You'd be better off accepting the effect that advertising is having on you, being aware of it, and actively subverting it. Adbusters is a good place to start. Otherwise, you'll still be reaching for the brand name and not knowing why.
You are welcome on my lawn.
I tend to go out of my way to make brand choices while shopping that I don't think I have seen advertising for.
Advertising is ubiquitous and advertisers figured out a long time ago that you don't need someone's full attention to influence behavior.
Forget websites. Forget television. You are affected by ads when you drive down the street or watching your kids playing a sporting event.
I'm telling you, if you scratch the surface of someone who claims to be completely unaffected by advertising, you're going to find someone who's making a lot more subconscious purchasing decisions than you would expect.
You are welcome on my lawn.
Ads are not designed to inform they are specifically designed to psychologically manipulate the individual and work best with repetition. So the question boils down to whether or no people or company can use any platform to actively psychological manipulate them against their own interest and would should be the legal liability when they manipulation causes psychological harm, especially when targeted at minors. So ads should be restricted to the claim they make, they should only inform the public about the product or service with no embellishment, sort of like plain packaging.
Next up the idea of disingenuous advertisements, where all sorts of false claims and ideas are presented about products with regard to value (whether it is good value or you are being ripped off with inflated profit margins), quality of product (the quality is as claimed or implied), serviceability (whether it is as useful as claimed), durability and reliability (whether it will last well beyond the end of warranty of fail shortly there in after), fit for purpose (whether if can do what it claims it can do). Beyond that the whole marketing chain should be liable for false claims, those who pay for the advertisements, those who show the advertisements and those who produce the advertisements. Special note and penalties should apply to those who show the advertisements for profit, they are promoting the product for profit, hence they should be financially liable for falsities included in those advertisements.
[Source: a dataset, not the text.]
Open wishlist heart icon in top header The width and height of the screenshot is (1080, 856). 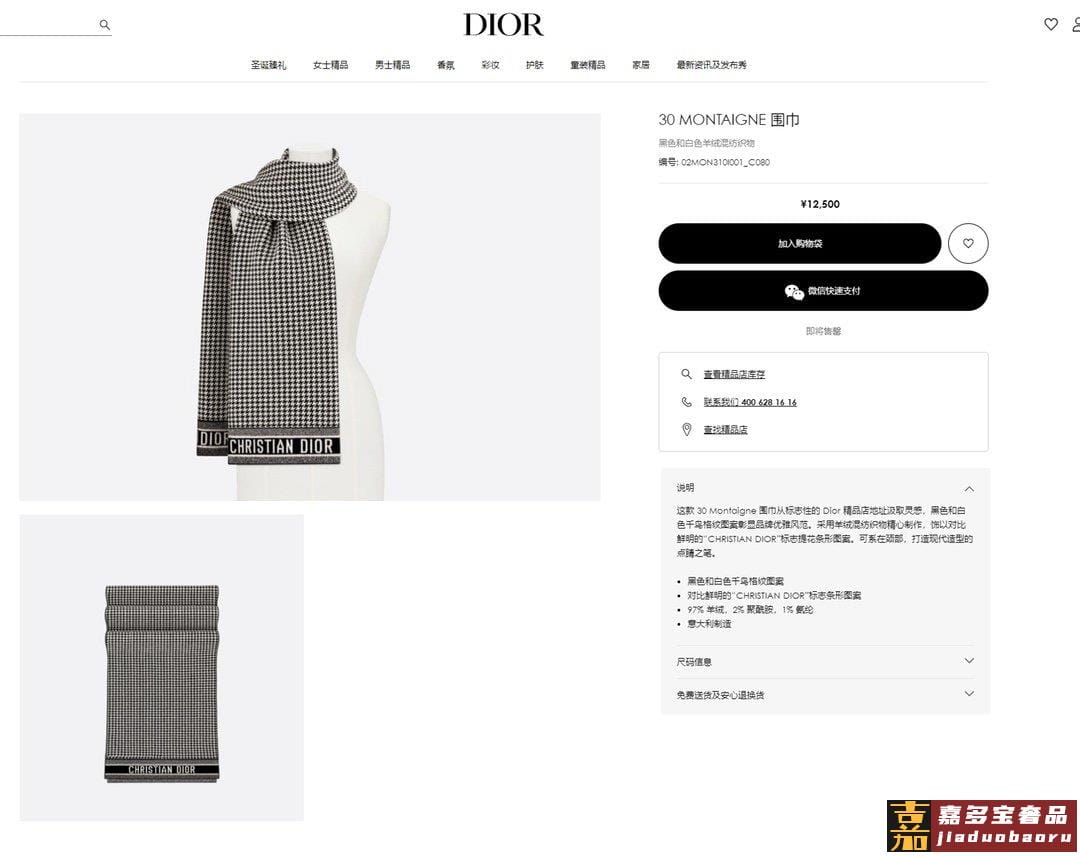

Chaos - everything, everywhere, everywhen
Still, you only buy something if you believe it is worth the money. No ad holds a gun to your head and forces you to make a purchase. They only suggest that something is worth purchasing or that their brand is better than the competition... you ultimately make the decision what to buy, and most importantly, whether to buy it in the first place.
Modern advertising and PR learned quite a bit from the propaganda on both sides during WW2. It chooses music and images to elicit specific emotions such as feeling that something is missing in your life, or you're too fat, or that with this product people will like you. Have you noticed the recent uptick in television advertisements featuring veterans that have absolutely nothing to do with veterans?
"Oh thank God! She made it home in one piece, and her dog missed her so much. Now go buy whatever-the-fuck dogfood we're selling or you don't support our troops!"
Sure, there's no gun to your head. But the industry wouldn't spend billions of dollars doing it if it didn't increase sales. And every year they research new techniques to tug on your heartstrings or make you feel inadequate, and then they show you the product that will fill that void. Your mind is being programmed at every opportunity, and I believe you should have to opt in to it only if you want.
Freedom to fear. Freedom from thought. Freedom to kill.
I guess the War on Terror really is about freedom!